To Help the Poor

Kenneth McDonald is a Toronto free-lance writer. This article first appeared in The Globe and Mail (Toronto) July 31, 1984.

Canada’s commitment to the redistribution of income is well established. In 1970, Prime Minister Pierre Trudeau said: “We believe the Government of Canada must have the power to redistribute income, between persons and between provinces, if it is to equalize opportunity across the country.”

Budget figures for 1984-85 confirm it: 40 per cent is allocated to social affairs. Most of the money goes to income support and the financing of health services and education.

Results of the process between 1951 and 1981 were published recently by Statistics Canada. The population was divided into five equal groups from lowest to highest income. Each income group represented one-fifth of all families and unattached individuals.

The results showed that “the share of income for each group is the same in 1981 as in 1951 when income (including social benefit payments) is considered. This means that although each group’s income has increased substantially, there’s been no movement toward greater equality between groups.”

Since the Fabian Socialists adopted it in the 1940s, the redistribution of income has been one of the tenets of democratic socialism. Yet the stubbornness with which inequalities of income persist has been known for almost a century.

In Natural Inheritance (1889), Francis Galton described the nature of variation: “Whenever a large sample of chaotic elements are taken in hand and marshalled in the order of their magnitudes, an unsuspected and most beautiful form of regularity proves to have been latent all along.”

It can be demonstrated mathematically that many human activities, including the distribution of wealth and income, fall into a predictable pattern of distribution represented by the bell-shaped curve and variations of it. The mass is in the bell. Few are at the rim.

What is not predictable is the degree of success or failure that attends the separate efforts of individuals as they make their way from one income group to another.

But the natural urge of politicians to keep office drives them to cater to the mass. The coercive power of the state is recruited to redistribute the effects of a natural phenomenon.

The state does not see the individuals, only the mass that they constitute. Trying to reduce the disparities between sections of the mass becomes a major occupation of government.
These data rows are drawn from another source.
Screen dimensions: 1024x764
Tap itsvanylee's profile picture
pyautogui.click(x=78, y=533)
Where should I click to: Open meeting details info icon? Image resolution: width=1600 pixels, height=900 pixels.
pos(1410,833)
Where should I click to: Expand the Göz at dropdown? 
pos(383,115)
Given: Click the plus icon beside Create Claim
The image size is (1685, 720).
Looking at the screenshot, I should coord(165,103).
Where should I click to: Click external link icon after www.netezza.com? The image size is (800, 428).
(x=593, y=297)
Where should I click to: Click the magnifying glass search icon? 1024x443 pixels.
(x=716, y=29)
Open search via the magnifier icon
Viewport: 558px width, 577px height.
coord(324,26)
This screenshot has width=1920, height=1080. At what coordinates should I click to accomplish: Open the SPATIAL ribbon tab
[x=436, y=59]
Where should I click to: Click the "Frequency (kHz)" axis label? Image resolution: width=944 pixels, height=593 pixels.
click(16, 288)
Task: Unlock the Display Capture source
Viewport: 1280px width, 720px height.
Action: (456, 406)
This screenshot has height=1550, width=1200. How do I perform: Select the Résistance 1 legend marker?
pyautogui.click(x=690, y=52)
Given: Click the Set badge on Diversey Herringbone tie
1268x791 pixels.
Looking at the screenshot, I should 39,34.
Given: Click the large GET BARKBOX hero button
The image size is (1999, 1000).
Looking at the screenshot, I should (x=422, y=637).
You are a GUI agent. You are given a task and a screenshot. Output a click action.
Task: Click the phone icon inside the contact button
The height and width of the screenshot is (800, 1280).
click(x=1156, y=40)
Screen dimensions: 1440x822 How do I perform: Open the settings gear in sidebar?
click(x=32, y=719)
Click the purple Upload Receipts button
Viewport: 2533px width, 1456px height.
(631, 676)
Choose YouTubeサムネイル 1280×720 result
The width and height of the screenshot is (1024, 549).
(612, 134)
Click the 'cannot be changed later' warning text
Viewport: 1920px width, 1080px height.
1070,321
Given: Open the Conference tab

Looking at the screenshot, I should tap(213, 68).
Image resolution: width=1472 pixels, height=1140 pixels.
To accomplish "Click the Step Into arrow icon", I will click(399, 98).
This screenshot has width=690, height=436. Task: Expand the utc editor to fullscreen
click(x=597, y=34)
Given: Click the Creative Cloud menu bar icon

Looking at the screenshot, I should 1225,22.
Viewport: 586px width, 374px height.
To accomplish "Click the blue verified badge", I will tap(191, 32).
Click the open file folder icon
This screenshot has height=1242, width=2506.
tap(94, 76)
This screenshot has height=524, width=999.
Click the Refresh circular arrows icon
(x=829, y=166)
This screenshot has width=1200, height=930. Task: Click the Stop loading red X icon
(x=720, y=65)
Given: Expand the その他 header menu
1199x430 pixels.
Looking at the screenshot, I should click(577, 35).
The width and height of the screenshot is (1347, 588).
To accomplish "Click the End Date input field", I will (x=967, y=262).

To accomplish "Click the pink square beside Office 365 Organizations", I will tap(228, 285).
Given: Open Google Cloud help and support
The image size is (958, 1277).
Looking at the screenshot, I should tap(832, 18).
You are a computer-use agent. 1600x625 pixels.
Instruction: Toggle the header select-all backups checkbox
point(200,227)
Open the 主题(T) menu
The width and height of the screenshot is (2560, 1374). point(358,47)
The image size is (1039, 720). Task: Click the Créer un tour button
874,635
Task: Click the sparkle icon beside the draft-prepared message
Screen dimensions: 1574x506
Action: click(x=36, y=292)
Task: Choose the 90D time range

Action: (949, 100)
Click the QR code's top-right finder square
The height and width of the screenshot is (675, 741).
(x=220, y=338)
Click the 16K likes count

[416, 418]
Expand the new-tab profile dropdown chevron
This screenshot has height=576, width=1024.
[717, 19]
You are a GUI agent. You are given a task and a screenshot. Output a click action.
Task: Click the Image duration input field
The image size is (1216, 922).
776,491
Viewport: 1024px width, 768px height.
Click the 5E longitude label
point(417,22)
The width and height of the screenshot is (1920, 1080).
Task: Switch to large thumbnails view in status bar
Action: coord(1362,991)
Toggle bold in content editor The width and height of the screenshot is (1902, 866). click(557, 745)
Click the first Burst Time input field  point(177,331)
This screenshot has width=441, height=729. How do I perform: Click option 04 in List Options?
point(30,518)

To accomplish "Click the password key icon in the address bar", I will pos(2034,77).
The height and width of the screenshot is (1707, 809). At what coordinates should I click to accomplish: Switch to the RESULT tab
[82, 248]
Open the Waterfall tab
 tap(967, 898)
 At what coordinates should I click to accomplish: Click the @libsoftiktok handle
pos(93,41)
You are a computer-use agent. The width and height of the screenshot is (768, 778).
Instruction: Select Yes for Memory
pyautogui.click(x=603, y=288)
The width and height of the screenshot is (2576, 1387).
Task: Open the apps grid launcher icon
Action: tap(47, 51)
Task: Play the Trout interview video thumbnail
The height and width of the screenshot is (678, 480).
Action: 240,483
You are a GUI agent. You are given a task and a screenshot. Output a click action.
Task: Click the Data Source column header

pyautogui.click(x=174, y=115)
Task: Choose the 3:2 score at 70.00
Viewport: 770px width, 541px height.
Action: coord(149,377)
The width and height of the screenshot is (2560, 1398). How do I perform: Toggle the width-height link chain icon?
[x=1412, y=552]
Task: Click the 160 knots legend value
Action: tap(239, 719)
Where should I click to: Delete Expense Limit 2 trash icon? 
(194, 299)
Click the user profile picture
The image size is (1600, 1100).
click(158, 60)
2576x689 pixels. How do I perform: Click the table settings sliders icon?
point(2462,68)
The process causes government to grow. It is government’s share that changes.

In the industrialized West, big governments are out of fashion. The emphasis now is on creating wealth, rather than trying to redistribute it.

But creating wealth is a matter for the individual, the entrepreneur and risk-taker, for the citizens the state does not see as they make their way from one income group to another.

Their efforts are hampered by the actions of government. Progressive taxation, regulation, form-filling, all the machinery of government is a brake upon initiative and the creation of wealth.

The accumulation of debts and deficits, and the resulting rise in government’s obligations to pay interest on its borrowings, adds to the tax burden. Much of the accumulation stems from political reluctance to reform the universal programs that accompany the redistribution of income.

It appears that cutting the size of government is much more than a political slogan. If the poor are to be helped, their best hope is in a chance to join the wealth-creating process.

A job gives them a chance. In a dynamic economy, one job leads to another. New ventures are undertaken.

Canada’s economy is not dynamic. Unemployment is rising. Capital investment is sluggish. Individuals, who watch their spending carefully, see perhaps half their incomes transferred to governments that seem not to watch it at all.

It is in the lack of control over their own affairs that entrepreneurs and risk-takers suffer the most. Government intervention saps that control. Yet much of government’s intervention is inspired by endeavors to improve the lot of the poor. Government’s actions are contradictory.

Admitting the contradiction, and explaining its effects to the electorate, is a task for politicians. If they tackle that contradiction, they will be faced with another: that in courting voters they will risk antagonizing the majority that is found in the lower income groups.

What they do not know is the extent to which members of that majority would understand and respond to the truth.